RainCloud: Water Conserving Hand Sanitation Device
Conserving 95% of water resources, RainCloud is a passive hand washing device designed for use in areas without water infrastructure.
EXPLAIN YOUR IDEA
2.7 billion of the world’s population have limited access to water. By 2025 it is projected 66% of the world’s population will face water shortages. Without water, sanitation decreases while diseases increase; two million people die annually from dysentery. By engineering an inexpensive water-conserving device, I am addressing one of the United Nations' Global Goals and starting a revolution in hygiene to decrease the prevalence of disease and unnecessary death.
As a reaction to Katherine Boo’s narrative of life in slums, Behind the Beautiful Forevers, I designed, prototyped, and tested six generations of RainCloud to provide a universal sanitary system which does not require water infrastructure to be used effectively. Made simply from bar plastic and machined to be press fitted into any 2 liter bottle, serving as the refillable water source, RainCloud passively creates a seal upon the removal of pressure to stop water flow.
This device could be used 1) in areas where handwashing is neglected because of lack of infrastructure or need to conserve water resources, 2) to provide hand washing devices for emergency kits, 3) in disaster zones with disrupted water infrastructure, or a myriad of other uses. Having uploaded the design drawings (at sustainableraincloud.blogspot.com), I invited national and worldwide organizations (United Nations, World Health Organization, European Union, Red Cross, Peace Corps) to make or contact me for at-cost devices for distribution.

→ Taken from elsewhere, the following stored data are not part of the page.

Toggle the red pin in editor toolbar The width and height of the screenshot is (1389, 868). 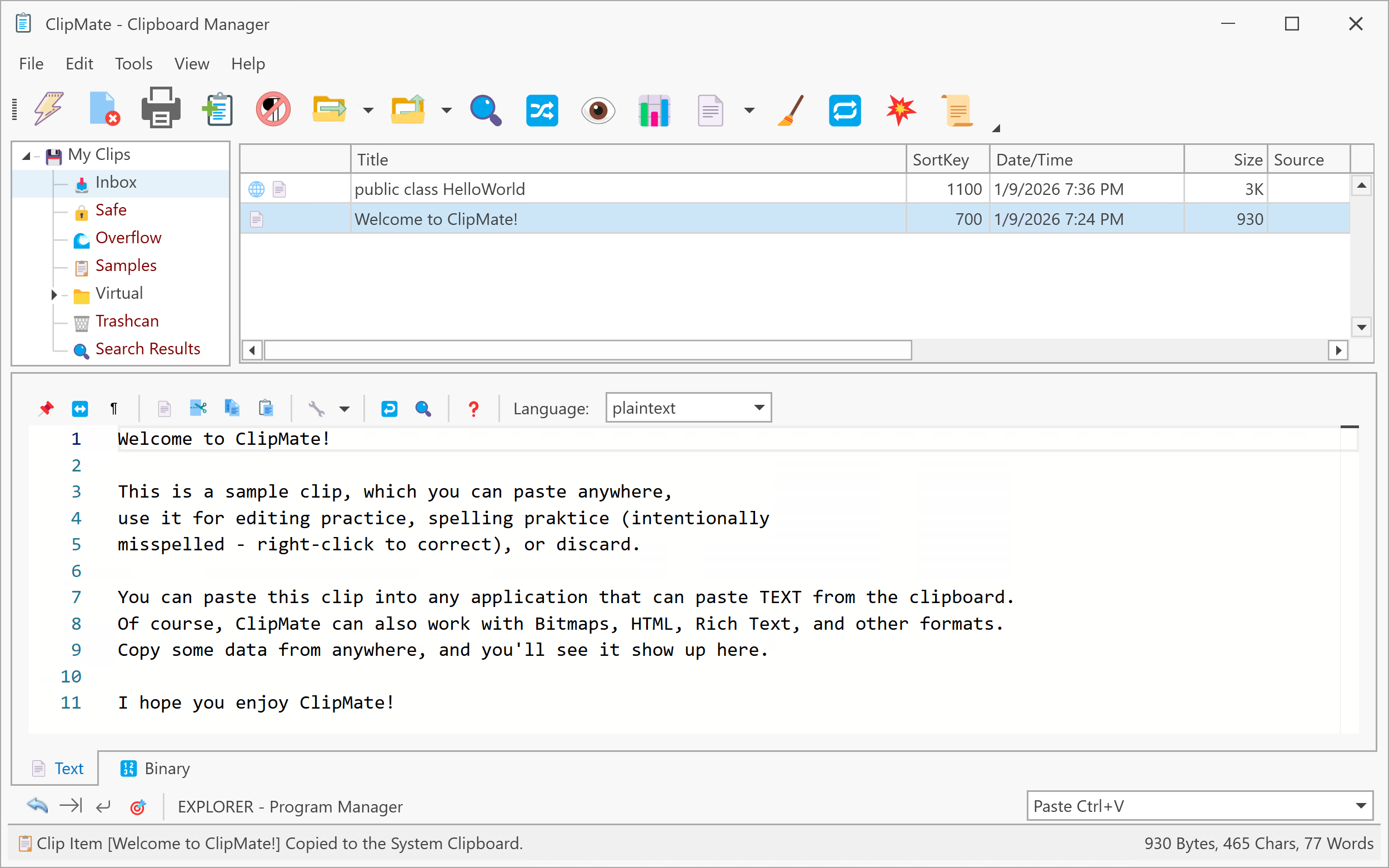click(x=46, y=409)
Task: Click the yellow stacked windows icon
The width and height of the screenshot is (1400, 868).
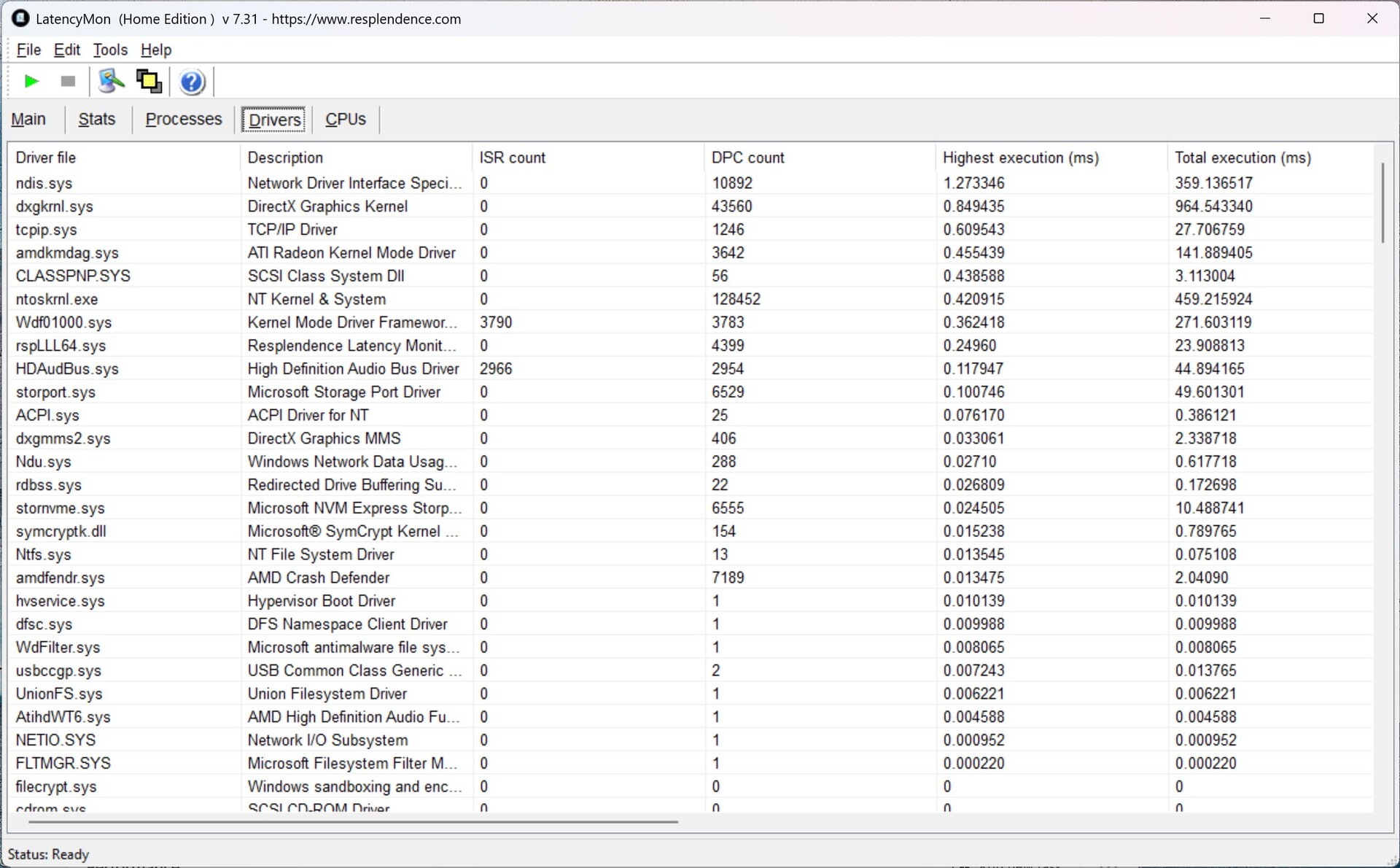Action: [149, 81]
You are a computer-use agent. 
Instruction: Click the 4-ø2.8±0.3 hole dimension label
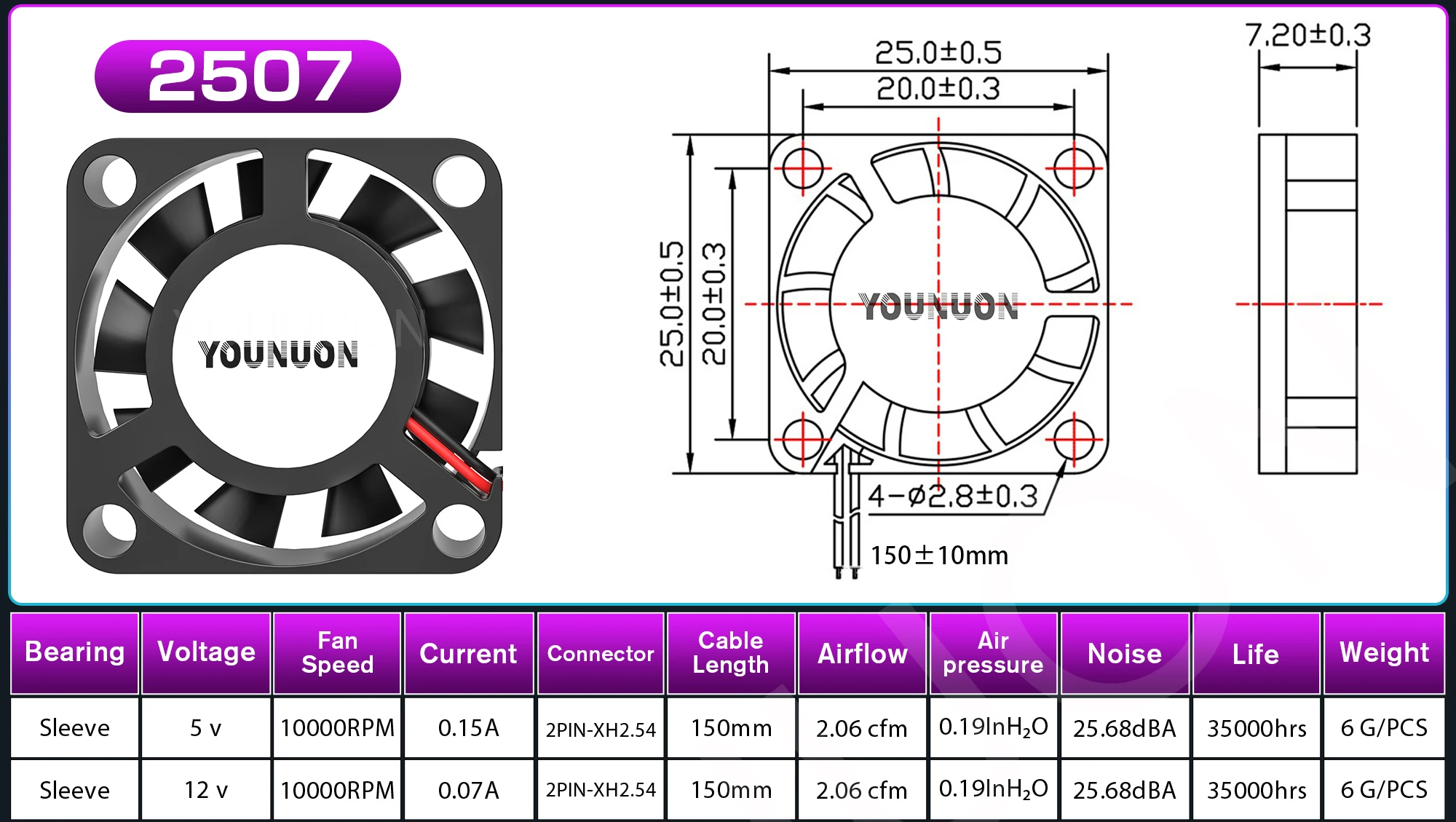click(x=953, y=497)
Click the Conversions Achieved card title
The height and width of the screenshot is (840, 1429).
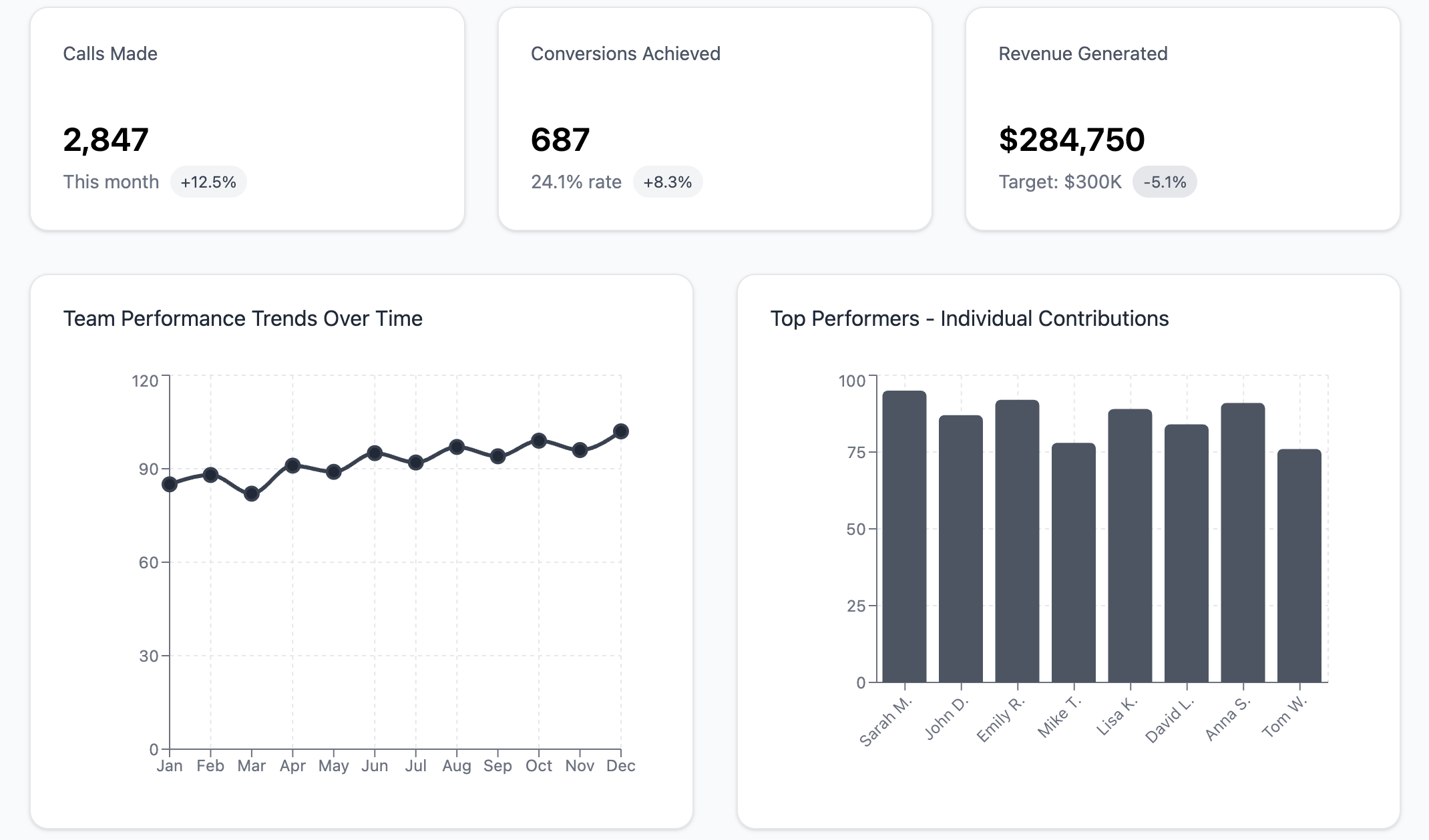pyautogui.click(x=625, y=54)
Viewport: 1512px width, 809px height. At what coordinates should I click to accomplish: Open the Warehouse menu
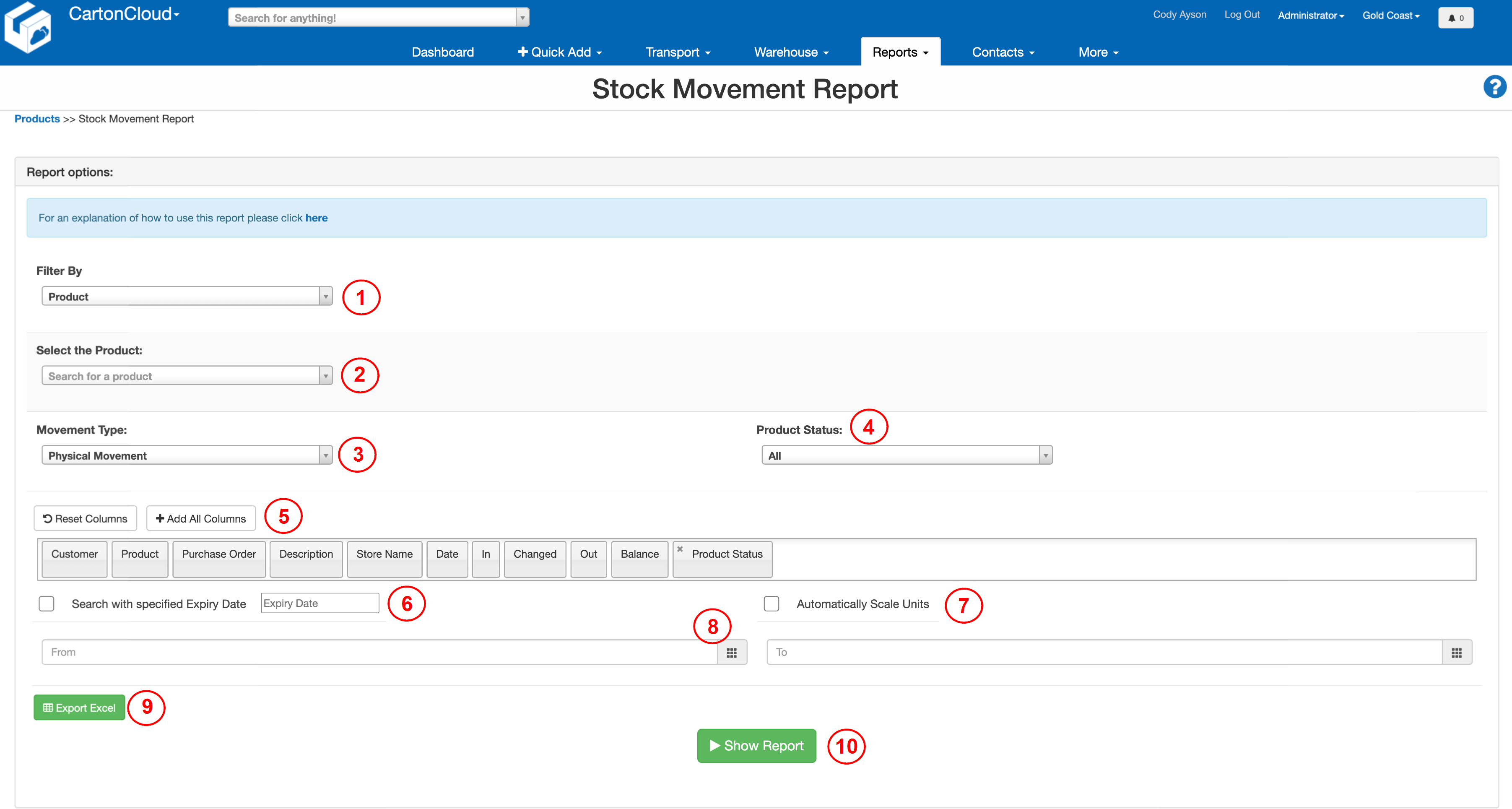click(x=791, y=52)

People living in areas with limited water access, like refugee camps or disaster zones, are less likely to wash their hands, preferring to drink their water resources instead. While hydration is necessary for sustaining life, bacteria spread by a lack of sanitation kills 2 million individuals annually. Diarrhea, the most dangerous disease in slums, is preventable. If RainCloud was implemented as an universal sanitary system, then millions of lives could be saved worldwide every year.
HOW DOES YOUR IDEA TAKE INTO ACCOUNT THE CONTEXT OF URBAN SLUMS AND CLIMATE CHANGE?
Handwashing with unclean water is uneffective. By partnering with the myriad of nonprofit and supranational organizations, who provide freshwater wells or water purifying systems to areas without clean water access, RainCloud could improve living standards worldwide.
Slum residents should be included in implementation of RainCloud, ensuring this low-tech solution truly fits their needs, and can be adapted into their daily lives, allowing them to move beyond surviving towards thriving.
A crucial, yet challenging, component of the engineering process is establishing a design criteria: requiring the understanding a need, considering best practice design principles, and what must be minimally fulfilled for product success. After reading about the World Health Organization (WHO) attempt to create water infrastructure in slums, which failed due to 1) the expense of building and maintaining water amenities and 2) to eviction of slum dwellers by property owners, I decided I needed to include transportable and inexpensive in my design criteria to avoid the same issues WHO had experienced. To be effective in the slum environment, I also I wanted RainCloud to be reusable and conserve water without leaking. Finally, after six generations of RainCloud, my design criteria was met: conserving 95% of water compared to traditional faucets, using a transportable 2 liter bottle as the water source, fabricated inexpensively from bar plastic and machined simply to decrease production cost, and being able to be used constantly and refilled without compromising the integrity of the design.
I’ve worked in a sector related to my idea for less than one year
TELL US A BIT ABOUT YOURSELF
I am a girl scout, a high school senior, and a global citizen. As I graduate, I want to be prepared to pursue a higher education to design a more sustainable future by networking with other professionals and individuals who are innovating solutions with limited means to thrive in slums worldwide.